5.3 PostMan: using the API
To send requests to the local port and verify the functioning of the API we used PostMan, an API platform for building and using APIs. The script that uses flask and create the local port is available on our GitHub repository.
We verified the working API through a simple GET request, and then we switched to POST to start querying through SPARQL within the PostMan interface, adding the /free_query
at the end of our local host.
6. Conclusions and future developments
As detailed in the previous, sections we tried our best to reach a balance between completeness, feasibility, and applicability of the ontology by creating a simple and consistent logical model able to represent italian universities educational offering. We are aware that our model could be further expanded and developed.
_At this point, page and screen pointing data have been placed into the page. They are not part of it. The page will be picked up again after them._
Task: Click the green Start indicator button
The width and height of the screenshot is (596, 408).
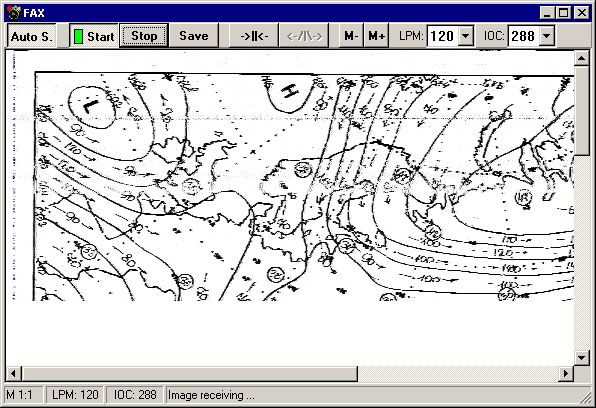Action: pyautogui.click(x=94, y=36)
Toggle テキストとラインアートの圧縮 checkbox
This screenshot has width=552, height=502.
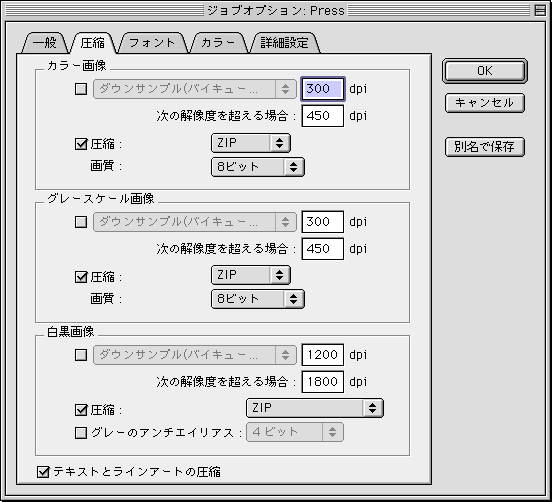click(x=43, y=472)
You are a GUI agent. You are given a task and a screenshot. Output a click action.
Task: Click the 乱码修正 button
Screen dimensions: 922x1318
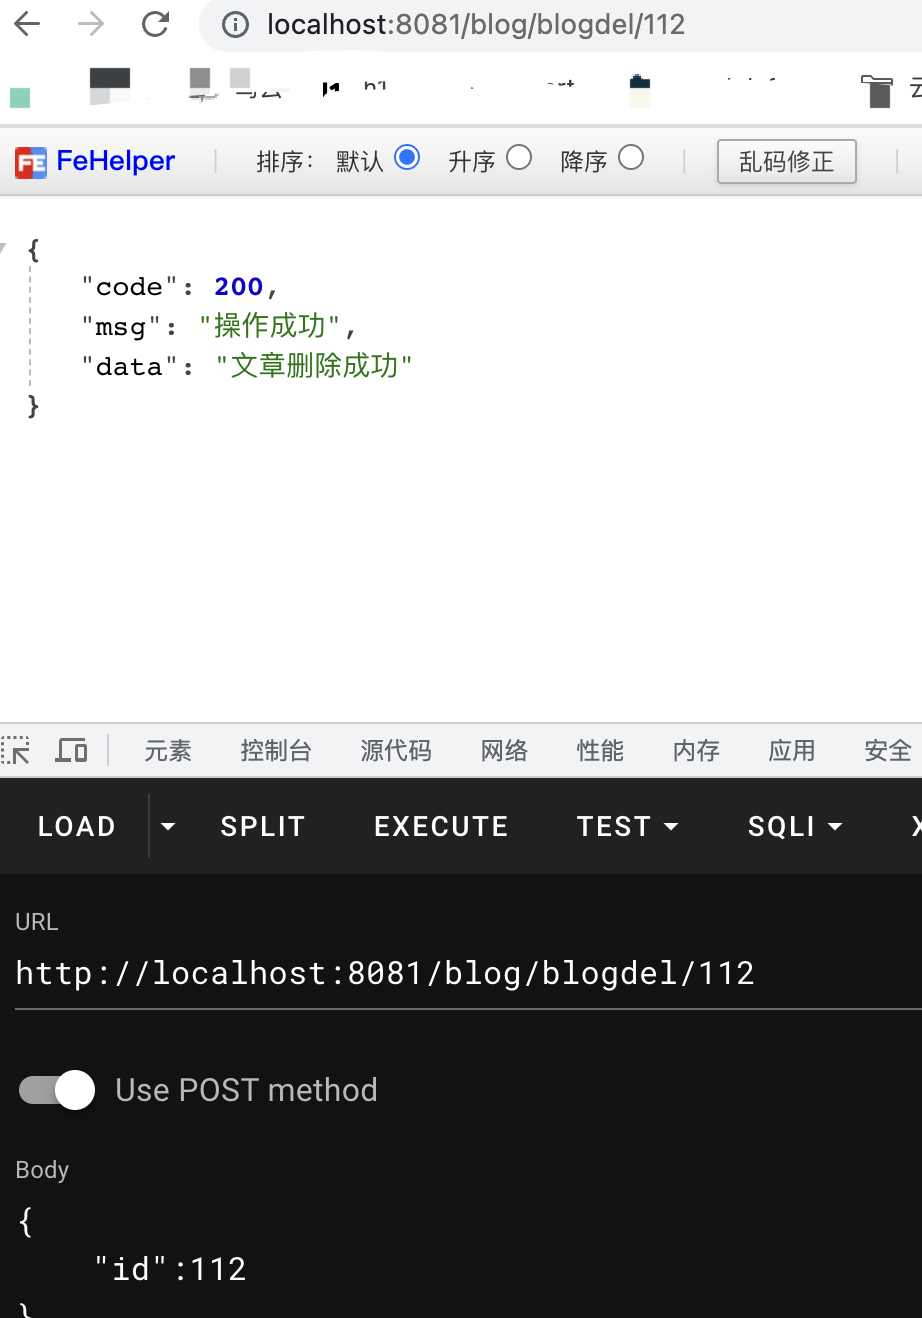(786, 161)
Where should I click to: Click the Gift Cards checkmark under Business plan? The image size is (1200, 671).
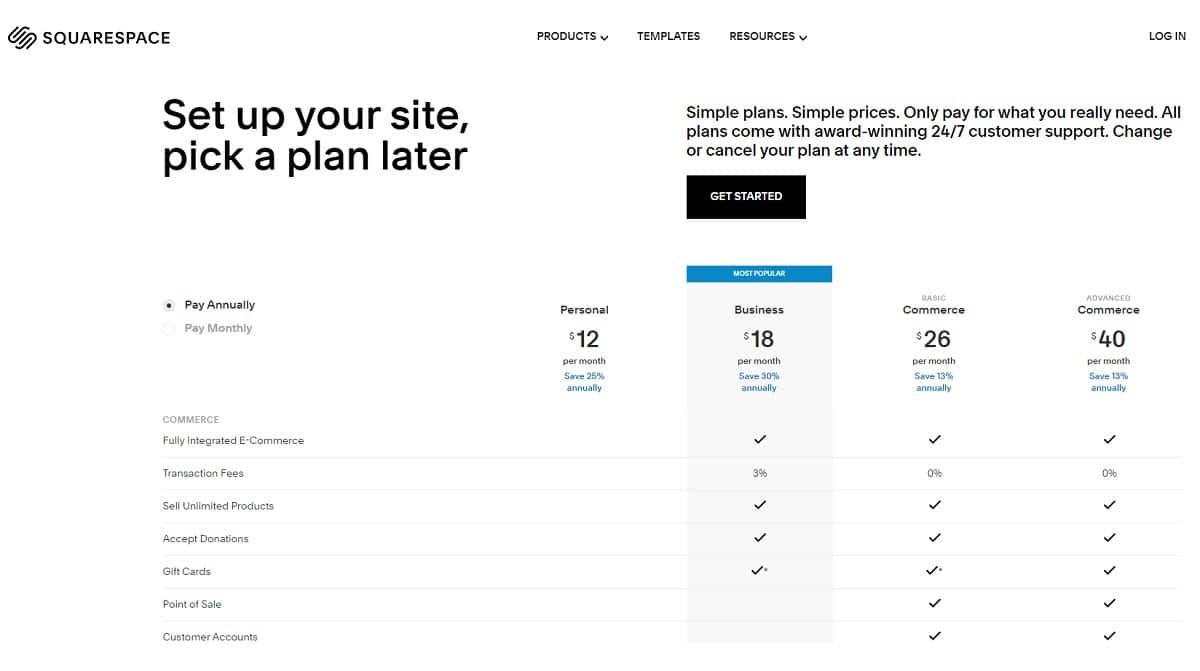tap(759, 571)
A possible point for future development could be to broaden the ontology by adding other logical blocks regarding various aspects of the universities’ systems (e.g. administration, people and staff involved in the institution, scientific publications, etc.).
To reach a higher level of completeness the contribution of other universities with the publication of Open Data project such as the one developed by the University of Bologna would be suggested: in this way, it could be possible to fully exploit the potential of our ontology by making interesting comparisons between different universities and degree programs.
Another point for future development could be to model other vocabularies able to depict foreign universities systems that could possibly be aligned or compared to our model.
Finally, to enable people to perform queries and test our ontology, the publication of our SPARQL-end point is needed.
7. Specification
To publish UniOn’s documentation we relied on WIzard for DOCumenting Ontologies (WIDOCO) an open source tool which automatically creates a documentation with human readable descriptions of the ontology terms and a visualization through WebVowl.
Thank you for your attention.
This project and documentation have been created for the course in Knowledge Representation and Extraction for the Digital Humanities and Digital Knowledge's Degree Programme at the University of Bologna.